-- TEXT follows --

The Online Citizen’s Chief Editor Decides Not To Take ‘Defamatory’ Article Down
The Online Citizen’s Chief Editor has written that he fears a possible lawsuit with Prime Minister Lee Hsien Loong (PM Lee), regarding an article written about a post that his wife reshared on Facebook.
PM Lee had issued a legal letter and take down notice via the Prime Minister’s Office on Sunday (1 Sep).
However, Mr Xu has decided not to remove the allegedly ‘defamatory’ article, or publish an apology for the incident.
Here’s his letter dated 4 Sep in full.
In short, Mr Xu states that he’ll be willing to bear legal fees necessary to “uphold his principles” and “obligations to Singapore”, if it comes down to a lawsuit with PM Lee.
We summarise the events leading up to the possibly unfolding lawsuit below.
What exactly did Ms Ho Ching share?

-- TEXT concluded --

**EXERCISE SET**
1. Decide whether each statement agrees with the text about The Online Citizen's chief editor: (a) PM Lee sent a legal letter and take down notice through the Prime Minister's Office on 1 Sep; (b) Mr Xu published an apology for the incident; (c) Mr Xu's letter is dated 4 Sep. For each, answer yes or no and quote the words of the text that decide it.
2. According to the text about The Online Citizen's chief editor, what does Mr Xu say he is willing to bear if there is a lawsuit with PM Lee?
Nothing in the listing is needed for working with the text.

-- MATERIAL SUPPLIED follows --

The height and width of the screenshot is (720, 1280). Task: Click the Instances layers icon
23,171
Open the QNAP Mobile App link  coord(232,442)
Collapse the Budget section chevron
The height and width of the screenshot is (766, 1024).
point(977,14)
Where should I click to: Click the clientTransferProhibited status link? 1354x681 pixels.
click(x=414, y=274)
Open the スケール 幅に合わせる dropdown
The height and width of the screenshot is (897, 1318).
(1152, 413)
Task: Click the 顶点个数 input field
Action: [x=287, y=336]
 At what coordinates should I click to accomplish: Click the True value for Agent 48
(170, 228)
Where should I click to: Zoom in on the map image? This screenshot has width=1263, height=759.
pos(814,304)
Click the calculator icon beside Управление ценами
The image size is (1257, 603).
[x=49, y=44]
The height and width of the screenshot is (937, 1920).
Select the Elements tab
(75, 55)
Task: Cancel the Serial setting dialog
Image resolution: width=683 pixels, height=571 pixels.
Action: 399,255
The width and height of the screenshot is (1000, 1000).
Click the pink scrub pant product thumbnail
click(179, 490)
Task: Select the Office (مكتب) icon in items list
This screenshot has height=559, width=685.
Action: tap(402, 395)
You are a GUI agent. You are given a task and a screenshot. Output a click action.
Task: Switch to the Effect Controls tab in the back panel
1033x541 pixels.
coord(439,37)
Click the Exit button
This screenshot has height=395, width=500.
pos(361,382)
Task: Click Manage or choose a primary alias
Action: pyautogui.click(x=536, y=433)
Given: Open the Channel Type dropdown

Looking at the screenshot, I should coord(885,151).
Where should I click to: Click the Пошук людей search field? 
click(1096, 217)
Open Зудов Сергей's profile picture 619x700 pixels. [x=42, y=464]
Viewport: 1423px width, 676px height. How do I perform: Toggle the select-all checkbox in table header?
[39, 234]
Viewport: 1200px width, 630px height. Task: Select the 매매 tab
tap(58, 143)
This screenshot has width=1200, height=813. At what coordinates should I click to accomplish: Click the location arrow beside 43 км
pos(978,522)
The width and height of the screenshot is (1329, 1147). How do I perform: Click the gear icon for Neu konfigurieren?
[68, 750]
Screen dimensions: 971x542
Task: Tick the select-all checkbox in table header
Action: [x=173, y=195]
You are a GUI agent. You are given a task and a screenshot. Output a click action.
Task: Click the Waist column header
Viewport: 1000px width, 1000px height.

-- MATERIAL SUPPLIED concluded --

**ANSWERS BY ITEM**
1.
(a) Yes: "PM Lee had issued a legal letter and take down notice via the Prime Minister’s Office on Sunday (1 Sep)."
(b) No: "Mr Xu has decided not to remove the allegedly ‘defamatory’ article, or publish an apology for the incident."
(c) Yes: "Here’s his letter dated 4 Sep in full."

2. He is willing to bear the legal fees necessary to "uphold his principles" and "obligations to Singapore".